- Born: 11 May 1933 Bačka Palanka, Kingdom of Yugoslavia
- Died: 16 October 2000 (aged 67) Belgrade, Serbia, FR Yugoslavia
- Education: University of Belgrade
- Scientific career
- Fields: Atomic physics
- Workplaces: University of Belgrade
- Doctoral advisor: Aleksandar Milojević

= Milan Kurepa =

Serbian atomic physicist (1933–2000)

Milan V. Kurepa (11 May 1933 – 16 October 2000) was a renowned Serbian atomic physicist.

==Biography==
Kurepa was born on 1 May 1933 in town of Bačka Palanka, Vojvodina, Serbia. In 1956, he began his working at the Vinca Nuclear Institute in Belgrade. Kurepa graduated from the University of Belgrade Faculty of Mathematics under Aleksandar Milojević, and later electrical engineering in the United Kingdom, under J. D. Craggs. His thesis topic was slow electron scattering off atoms and molecules.

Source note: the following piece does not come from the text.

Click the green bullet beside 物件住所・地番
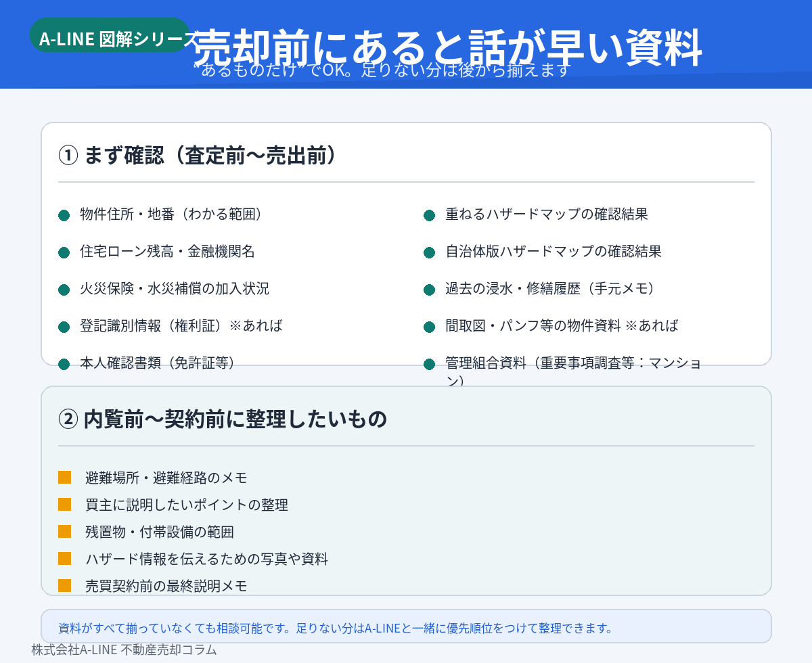This screenshot has height=663, width=812. point(64,215)
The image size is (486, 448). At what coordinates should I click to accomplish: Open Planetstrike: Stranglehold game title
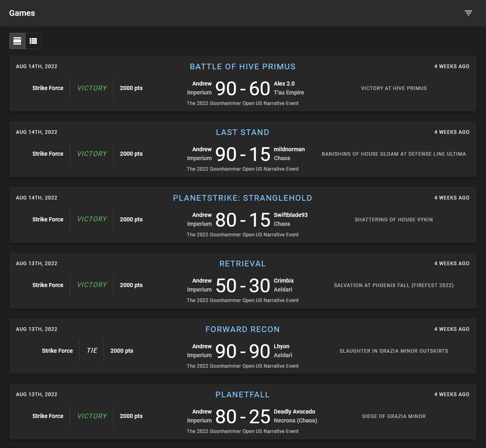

Kurepa then joined the University of Belgrade physics department as an assistant professor. He became a professor in 1981 and continued in that position until his retirement in 1998. Kurepa often worked at Universities abroad, including Germany and the UK. Kurepa's pedagogical work at the undergraduate and graduate levels was highly valued. He was a coauthor of 12 university and 4 high-school textbooks.

In 1964, Kurepa joined the newly founded Institute of Physics at the University of Belgrade as a research scientist. There, he started the Atomic Physics Laboratory. Due primarily to Kurepa's leadership, the Atomic Physics Laboratory gained an international reputation in the field of electron collisions with atoms or molecules. At present, about a dozen of Kurepa's students are scientists and professors at leading universities in Australia, Belgium, the UK, France, Germany, Slovenia, Sweden, and the United States.

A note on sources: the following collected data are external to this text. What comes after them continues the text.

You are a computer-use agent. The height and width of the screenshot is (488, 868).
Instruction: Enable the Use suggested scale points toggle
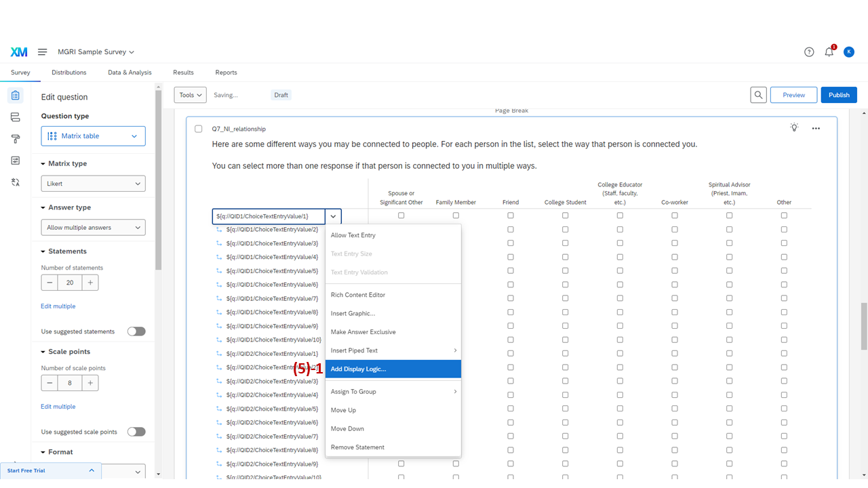(136, 431)
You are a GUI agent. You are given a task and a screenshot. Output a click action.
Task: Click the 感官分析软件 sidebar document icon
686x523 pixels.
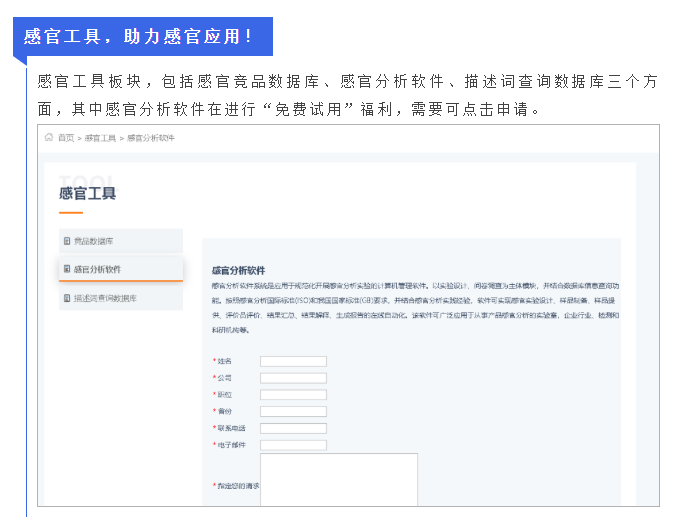coord(67,269)
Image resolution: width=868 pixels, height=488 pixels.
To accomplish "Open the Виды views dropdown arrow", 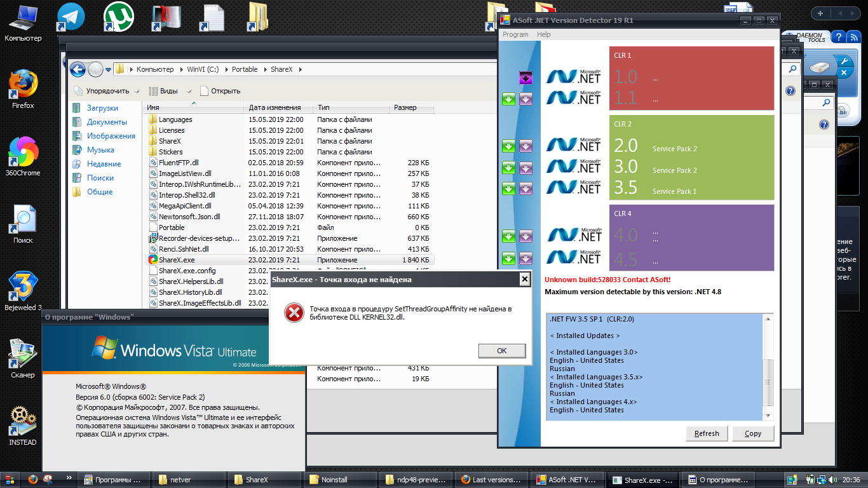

He was an outstanding organizer, coordinating numerous domestic and international conferences. He served as president of many Yugoslavian academic institutions.

In 1994, Kurepa was elected the corresponding member of the Serbian Academy of Sciences and Arts. During the isolation of Yugoslavian scientists from the rest of the world due to United Nations sanctions, Kurepa organized a very successful meeting of SANU in 1997 to celebrate the 100th anniversary of the discovery of the electron.

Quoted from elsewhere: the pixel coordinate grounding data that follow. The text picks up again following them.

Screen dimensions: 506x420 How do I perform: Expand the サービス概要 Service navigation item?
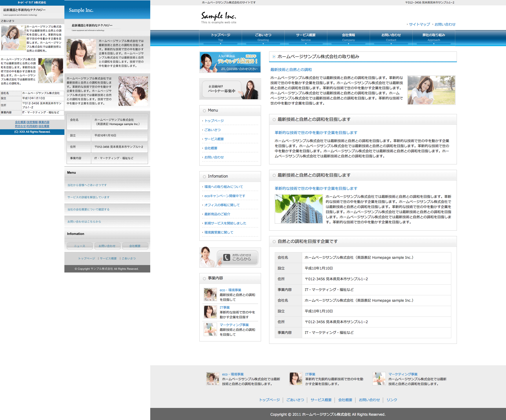[306, 37]
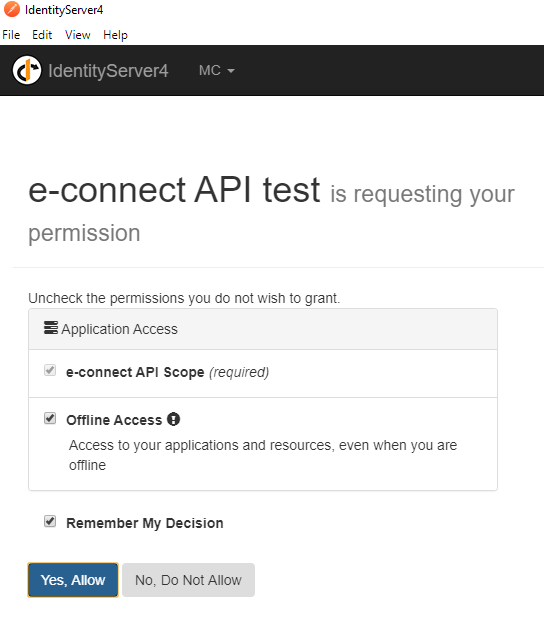This screenshot has height=644, width=544.
Task: Click the Offline Access label text
Action: pos(114,420)
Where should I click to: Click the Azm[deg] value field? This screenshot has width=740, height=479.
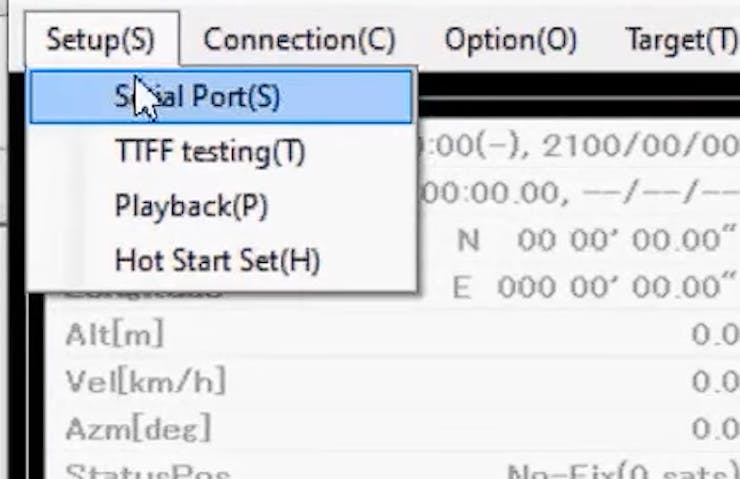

Kurepa fought for democracy in Yugoslavia. A vigorous adversary of Slobodan Milosevic's regime, Kurepa founded in 1997 the Association of University Professors and Scientists, with the principal aim of fighting for the recovery of basic university freedoms in Serbia. He was AUPR's first president. The association has been especially active since 1998, when the University Act was introduced to abolish the autonomy of Serbian universities. AUPR has organized protest meetings at Serbian universities, published statements regarding university autonomy and freedom of opinion, appealed to international academic associations for intervention with the Serbian government, and engaged in similar activities.

During the 2000 electoral campaign, Kurepa traveled around Serbia with the students' movement Otpor!. Otpor awarded him a certificate, acknowledging him as "the most resistive professor."

==Other==
He was part of the Kurepa family : the mathematicians Svetozar Kurepa and Djuro Kurepa were respectively his cousin and his uncle.